Numa
discussão em meio a questão de afrodescência, um indivíduo disse-me que não sou
afrodescendente e muito menos africano. Detalhe o indivíduo é negro. Como eu
sendo preto, posso conceber tal afirmação? Como eu sendo preto, traços totalmente
negros posso relativizar essa condição do não devir negro? Não me vejo classificando como moreno, mulato e muito menos branco. Ser brasileiro todos nós
somos. O IBGE em seu senso pede a classificação de cada pessoa enquanto raça e
cor. Existem no Brasil, os pomeranos, prussianos, italianos, alemães, finlandeses
etc. todos descendentes. E porque eu não posso ascender-me na diáspora enquanto
afrodescendente?
A
discussão surgiu em torno da polêmica do tal merdaputado pastor Marcos
Feliciano em que o mesmo chamou os afrodescendentes de “amaldiçoados” afirmando
que a Bíblia confirma isso. Só que na Bíblia não há nada confirmando e muito menos afirmando.
Então esse nobre paladino membro da câmara para se safar da dita burrada, apresentou
seus pais negros e se alto afirmando também como afrodescendente assim sendo não
poderia ser chamado de racista por ter traços negróides sendo assim é afro.
Bem
se um indivíduo desloca-se de sua terra natal, nação de origem e vá se
domiciliar, habitar numa outra nação e com o passar do tempo adota esse país
como sua nova morada, os nativos dessa terra a qual ele adotou, sempre o
trataram e o tratarão com termos referentes a sua terra natal, sempre será o estrangeiro.

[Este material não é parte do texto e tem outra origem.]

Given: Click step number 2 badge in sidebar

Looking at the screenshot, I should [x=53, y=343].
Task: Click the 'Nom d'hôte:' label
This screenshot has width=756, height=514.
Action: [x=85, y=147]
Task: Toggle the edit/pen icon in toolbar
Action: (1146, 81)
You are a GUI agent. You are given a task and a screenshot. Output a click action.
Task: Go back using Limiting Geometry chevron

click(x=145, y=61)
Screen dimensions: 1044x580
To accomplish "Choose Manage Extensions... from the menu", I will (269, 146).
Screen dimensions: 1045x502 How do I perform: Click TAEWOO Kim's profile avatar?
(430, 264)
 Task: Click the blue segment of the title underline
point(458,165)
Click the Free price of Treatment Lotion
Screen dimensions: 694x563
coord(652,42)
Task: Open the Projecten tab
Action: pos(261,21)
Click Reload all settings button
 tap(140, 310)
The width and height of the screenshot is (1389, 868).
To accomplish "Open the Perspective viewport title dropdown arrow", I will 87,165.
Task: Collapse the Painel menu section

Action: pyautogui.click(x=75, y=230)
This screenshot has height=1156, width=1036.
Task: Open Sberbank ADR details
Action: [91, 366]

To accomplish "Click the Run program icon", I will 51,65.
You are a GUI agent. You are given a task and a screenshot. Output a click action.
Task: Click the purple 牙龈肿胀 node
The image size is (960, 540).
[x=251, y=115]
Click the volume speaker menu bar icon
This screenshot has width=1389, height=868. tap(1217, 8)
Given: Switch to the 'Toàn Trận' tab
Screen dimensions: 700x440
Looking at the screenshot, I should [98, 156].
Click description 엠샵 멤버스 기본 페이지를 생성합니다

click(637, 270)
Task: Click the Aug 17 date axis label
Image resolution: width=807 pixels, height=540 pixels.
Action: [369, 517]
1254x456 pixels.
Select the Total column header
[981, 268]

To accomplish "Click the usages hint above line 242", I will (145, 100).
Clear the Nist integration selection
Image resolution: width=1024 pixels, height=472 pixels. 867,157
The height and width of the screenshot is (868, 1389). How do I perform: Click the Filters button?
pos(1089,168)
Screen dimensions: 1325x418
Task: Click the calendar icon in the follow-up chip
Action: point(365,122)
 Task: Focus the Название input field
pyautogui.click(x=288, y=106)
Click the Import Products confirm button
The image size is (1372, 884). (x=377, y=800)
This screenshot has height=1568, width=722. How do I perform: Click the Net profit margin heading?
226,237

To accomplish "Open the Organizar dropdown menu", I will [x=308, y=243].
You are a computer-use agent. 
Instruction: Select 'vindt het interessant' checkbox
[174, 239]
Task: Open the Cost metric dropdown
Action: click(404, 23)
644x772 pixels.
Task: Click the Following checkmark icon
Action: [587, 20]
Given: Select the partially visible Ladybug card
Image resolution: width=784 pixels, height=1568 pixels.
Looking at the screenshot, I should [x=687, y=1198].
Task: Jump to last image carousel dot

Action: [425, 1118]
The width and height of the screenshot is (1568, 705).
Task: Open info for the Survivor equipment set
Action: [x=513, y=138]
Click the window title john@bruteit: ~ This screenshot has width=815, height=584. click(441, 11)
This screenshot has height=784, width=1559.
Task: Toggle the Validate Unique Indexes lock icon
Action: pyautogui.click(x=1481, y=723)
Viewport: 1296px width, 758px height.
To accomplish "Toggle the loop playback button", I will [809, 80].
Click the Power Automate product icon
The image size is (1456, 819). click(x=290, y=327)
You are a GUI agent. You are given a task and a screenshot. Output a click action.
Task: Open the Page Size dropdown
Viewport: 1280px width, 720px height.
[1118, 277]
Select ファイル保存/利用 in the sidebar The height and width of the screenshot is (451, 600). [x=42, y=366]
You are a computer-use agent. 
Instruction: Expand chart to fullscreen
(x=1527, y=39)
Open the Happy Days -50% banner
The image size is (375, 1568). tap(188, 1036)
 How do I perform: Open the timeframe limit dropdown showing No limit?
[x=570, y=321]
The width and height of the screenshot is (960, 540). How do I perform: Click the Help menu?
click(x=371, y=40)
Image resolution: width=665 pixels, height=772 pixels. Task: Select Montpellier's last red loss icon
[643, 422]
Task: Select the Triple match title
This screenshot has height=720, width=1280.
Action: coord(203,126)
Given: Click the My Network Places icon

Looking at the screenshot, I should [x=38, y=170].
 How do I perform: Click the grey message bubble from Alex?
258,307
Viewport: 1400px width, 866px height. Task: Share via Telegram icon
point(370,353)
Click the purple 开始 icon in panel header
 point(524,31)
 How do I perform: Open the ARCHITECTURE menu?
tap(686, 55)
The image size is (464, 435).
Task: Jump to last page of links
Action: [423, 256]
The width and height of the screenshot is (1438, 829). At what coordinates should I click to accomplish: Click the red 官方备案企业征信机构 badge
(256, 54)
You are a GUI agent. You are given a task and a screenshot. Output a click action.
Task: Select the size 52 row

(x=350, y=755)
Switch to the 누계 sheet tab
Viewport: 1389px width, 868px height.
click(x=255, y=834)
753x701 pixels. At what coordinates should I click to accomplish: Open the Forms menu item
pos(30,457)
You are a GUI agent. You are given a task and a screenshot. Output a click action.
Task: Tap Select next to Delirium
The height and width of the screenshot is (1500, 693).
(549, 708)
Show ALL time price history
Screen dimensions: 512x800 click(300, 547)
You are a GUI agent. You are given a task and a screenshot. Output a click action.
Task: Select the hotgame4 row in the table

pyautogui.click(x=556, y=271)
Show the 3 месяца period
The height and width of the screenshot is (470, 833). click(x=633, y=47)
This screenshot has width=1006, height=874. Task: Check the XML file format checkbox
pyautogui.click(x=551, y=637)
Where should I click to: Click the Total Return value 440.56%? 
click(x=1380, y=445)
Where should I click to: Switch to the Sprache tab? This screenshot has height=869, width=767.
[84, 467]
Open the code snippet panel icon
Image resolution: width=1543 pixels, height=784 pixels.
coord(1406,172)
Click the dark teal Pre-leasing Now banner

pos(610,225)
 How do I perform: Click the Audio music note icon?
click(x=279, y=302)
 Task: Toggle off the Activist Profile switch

Por mais que ele seja recebido com amor fraterno, ele sempre será o
estrangeiro. Dessa forma somos nós os pretos, os afrodescendentes descendentes dos pretos escravizados, é algo indiscutível e
imutável, o indivíduo preto pode ter uma mãe branca e um pai preto vice-versa, de um lado veio um descendente africano escravizado.
Quando
é algo justificável para inferiorizar o negro, enganá-lo culturalmente,
espiritualmente tentam o convencer que ele não é negro, nem afrodescendente
e muito menos descendente de negros escravizados. Mas no cotidiano de forma
sutil nos melhores cargos, nos melhores espaços somos avaliados como negros e
afrodescendentes. Para o negro sempre foi e é o pior, para os brancos e claros
subservientes sempre foi e é o do melhor. Concordante a Garcia (2007)
Diante
das novas relações estruturadas no período pós-abolição, como ficou a fronteira
racial estabelecida no “direito costumeiro”? Quanto aos brancos não havia
dúvida. Eram os descendentes de europeus e ocupavam os melhores postos na
sociedade escravocrata imperial. Existiam também os brancos miseráveis. Esses
se negavam a fazer “serviço de negro”, dos ex-escravizados.26 Os pardos, os
indígenas, os negros, os “mulatos”, os crioulos e outros que o fizesse.
(Garcia, 2007, p-29)
Como citado
acima, o negro é afrodescendente sempre no que for para atuar nas piores
posições. Mas no que se concerne na luta e conquista de direitos aos negros, na
afirmação de sua religiosidade e cultura, o negro não é negro, não descende dos
africanos escravizados, e não é afrodescendente. O negro é brasileiro. O branco
não, o branco tem seus direitos garantidos tanto espiritual quanto cultural de
descendência eurocêntrica. Rápido me veio a mente o processo de destruição
identitária do negro em solo brasileiro, da destruição do seu nome, arrancando
com força suas raízes da terra mãe, através da negação involuntária de sua
ancestralidade. Convivemos na atualidade com essa tortura da negação, da
imposição do processo de submissão há um grupo religioso de características europeias e á uma elite racista e desumana.
Dali
por diante teriam que conviver com o trauma do desenraizamento das terras dos ancestrais
e com a falta de amigos e parentes que deixaram do outro lado do Atlântico.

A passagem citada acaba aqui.